Niepowodzenie ataku na Liban było wielokrotnie potwierdzane przez urzędników Olmerta i negowanie tego jest naprawdę niepoważne.
ABCD tak się martwi o kulisy przyznania podejrzanych o współpracę z Mossadem. Tymczasem w USA jawnie wprowadza się tortury i kuriozalną, barbażynska w swych założeniach, instytucję "wrogiego bojownika". Znane są przypadki zaktowania na śmierć niewinnych Afgańczyków. W tym kontekście podejrzani o terroryzm przyznają się do zamachów terrorystycznych. Nota bene jednym z filarów wojny z terroryzmem są środowiska syjonistyczne, np. pan Chertoff tworzy "czarne listy", prokurator genealny to entuzjasta waterboardingu etc, etc. I to Cię ABCD nie boli?
Tu nie chodzi o przekomarzanie, kto ma więcej na sumieniu. Mnie bardziej martwi kondycja demokracji w USA i Europie niż w Libanie. Bo jeśli demokracja jest zagrożona na zachodzie, to gdzie ma się ostać?
A swoją drogą to co sugerujesz? Że Izrael nie wyścibia nosa do Libanu?? Mordechaja Vanunu zwineli z Włoch, Francuzom w Paryżu dali "nauczkę", w Norwegii zabili przypadowego kelnera, a skala izraelskiego szpiegostwa w USA jest monstrualna. Może byś tak łaskawie zszedł na ziemię i nie wygłaszał onetowych farmazonów?

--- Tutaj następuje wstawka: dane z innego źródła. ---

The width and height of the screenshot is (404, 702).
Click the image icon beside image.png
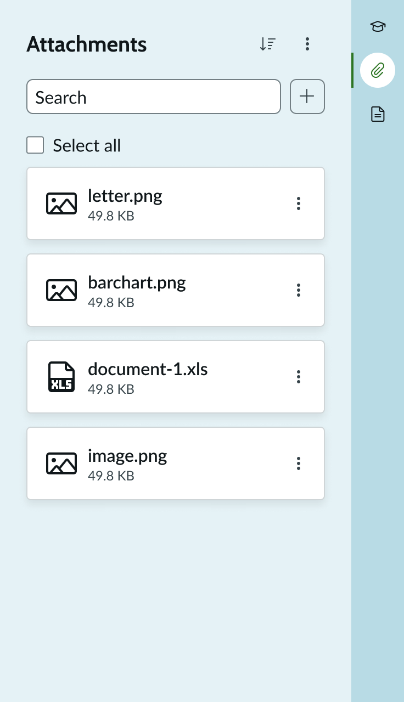[x=61, y=463]
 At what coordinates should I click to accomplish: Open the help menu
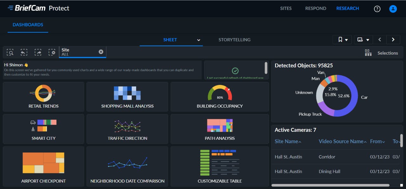377,9
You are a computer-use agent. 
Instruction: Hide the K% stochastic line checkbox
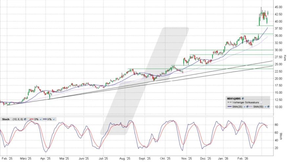[54, 119]
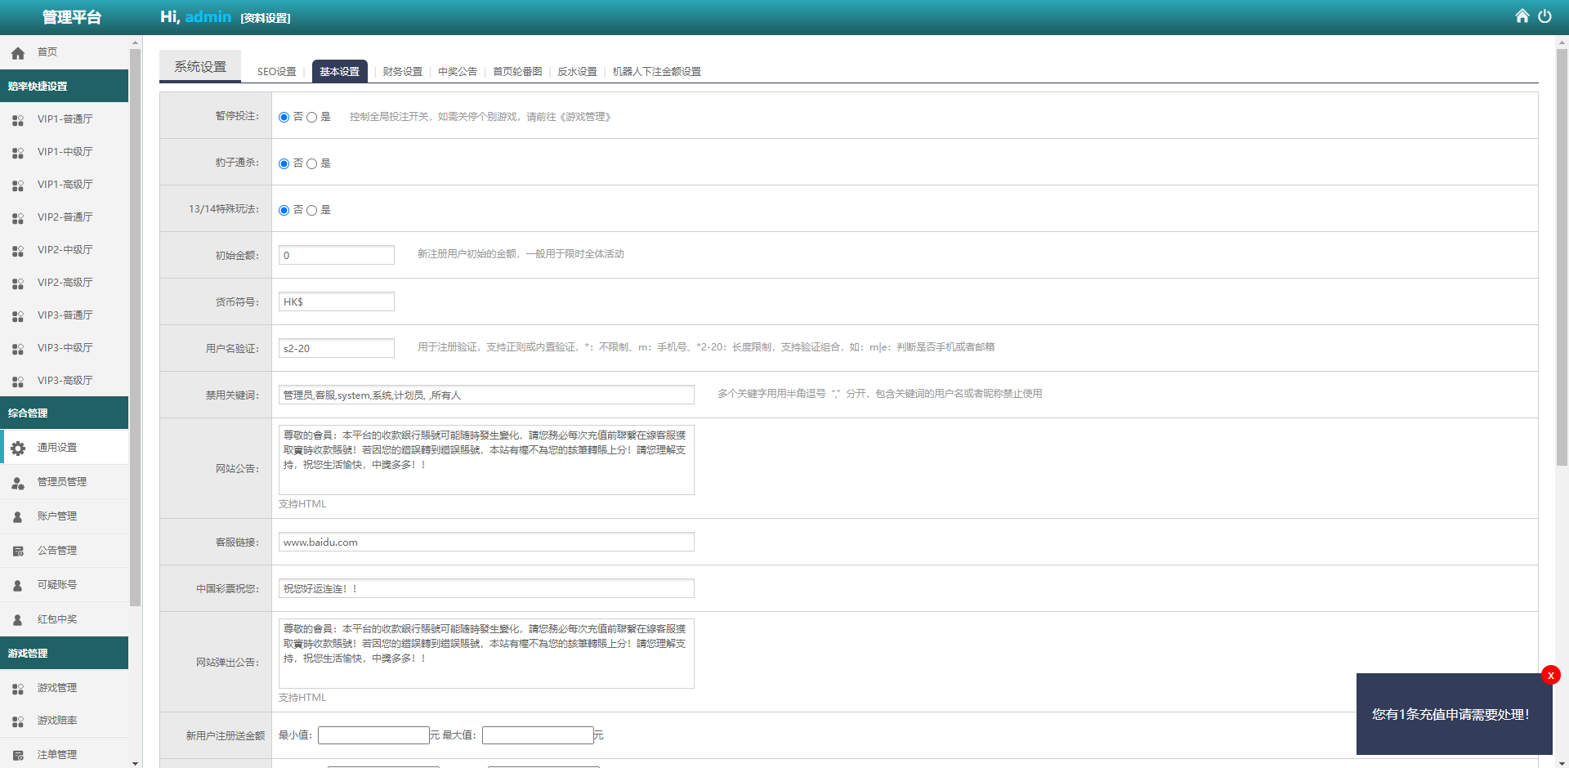The image size is (1569, 768).
Task: Collapse the 赔率快捷设置 sidebar section
Action: pos(64,86)
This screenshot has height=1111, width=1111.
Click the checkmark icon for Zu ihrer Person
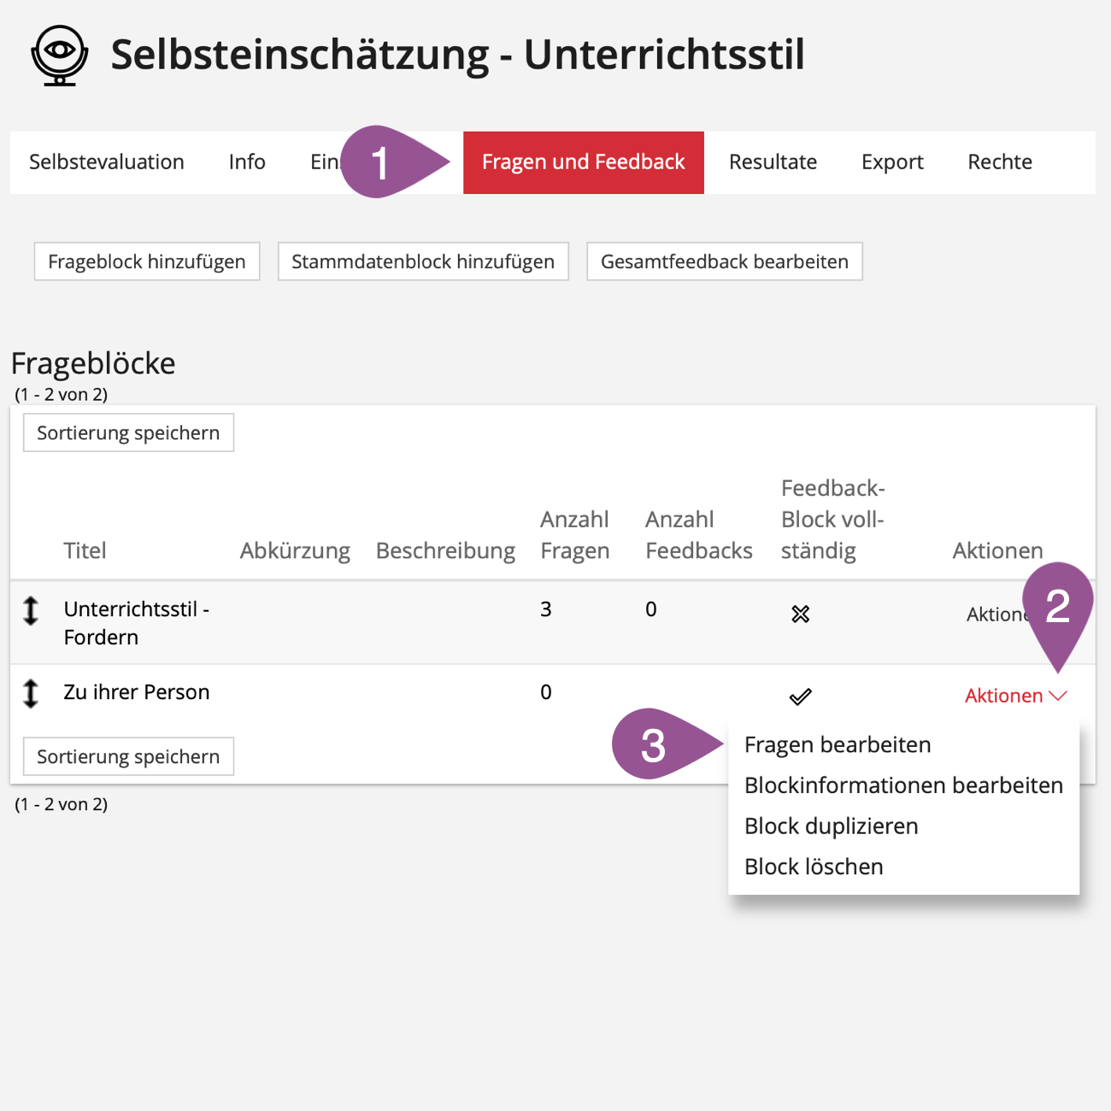pyautogui.click(x=800, y=697)
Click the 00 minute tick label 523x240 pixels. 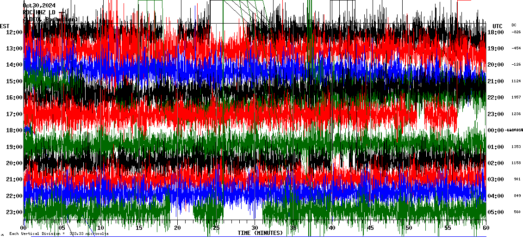[x=24, y=228]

A co do obrony Izraela. Ja bym był całkiem za, gdyby Izrael był normalnych krajem. Tymczasem jest to pospiesznie zebrana grupa Żydów, którzy nie mają miejscowych korzeni. Zostali przewiezieni w XX wieku do Palestyny, gdzie na miejscowych mieszkańcach dokonano czytski etnicznej. To tak jakby złodziej wywalił Cię z Twego własnego domu, a próby odbicia uznawał za "napaść". Jeśli Izrael przetrwa 200-300 lat, to jego stan posiadania "zalegalizuje" sie przez zasiedzenie, tak jak zalegalizowały sie stany wszystkich praktycznie państw na ziemi. Na razie jest to bandycka i sztuczna kolonia udająca stare, umocowane w regionie państwo, które przed 47 było "uciskane" przez jakiegoś okupanta.
w świecie zachodnim, do którego mój stosunek jest skrajnie krytyczny, możesz - mimo wszystko - krytykować stosowanie tortur.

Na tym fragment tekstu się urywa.